Reinhold Hanning was convicted of having assisted in the deaths at the concentration camp in Nazi-occupied Poland between 1943-44.
"You spent nearly two and half years in Auschwitz and therefore you helped in the mass murder," said Judge Anke Grudda during sentencing, according to CNN Affiliate ARD.
The court then sentenced the 94-year-old man to five years in prison, or about 15 minutes per life.
Hanning denied being directly involved in the killings.
Doctors determined him fit to stand trial, but only for two hours a day, on account of his age, a court official said previously.
His legal team have one week to appeal the verdict.
A number of Auschwitz survivors had been set to testify at the trial, the official said.
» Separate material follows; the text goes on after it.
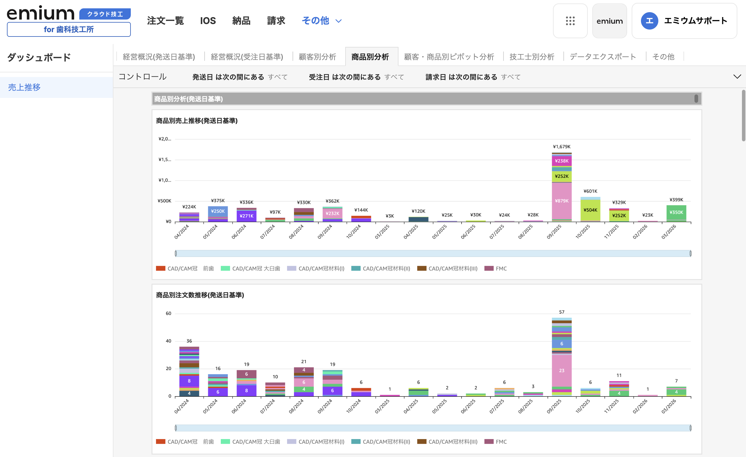Switch to 顧客別分析 tab

(317, 57)
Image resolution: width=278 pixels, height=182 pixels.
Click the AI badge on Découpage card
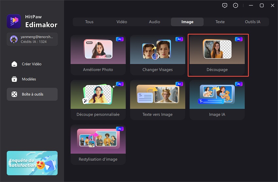(239, 39)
The attorney general of the German state of North Rhine-Westphalia is prosecuting the case as authorities seek to bring surviving alleged war criminals to justice.
Last push for justice
Hanning's trial is one of a number of criminal proceedings in recent times dating from the Holocaust as German authorities push to hold the last living Nazis accountable before their deaths.
Two other cases are set to appear in German courts in the coming months, including a 95-year-old former medical attendant at Auschwitz
accused of being an accessory to at least 3,681 murders.
At least 1.1 million people were killed in the camps at Auschwitz, the vast majority of them Jewish victims of the Nazi genocide, but also Poles, gays, disabled people and other persecuted minorities.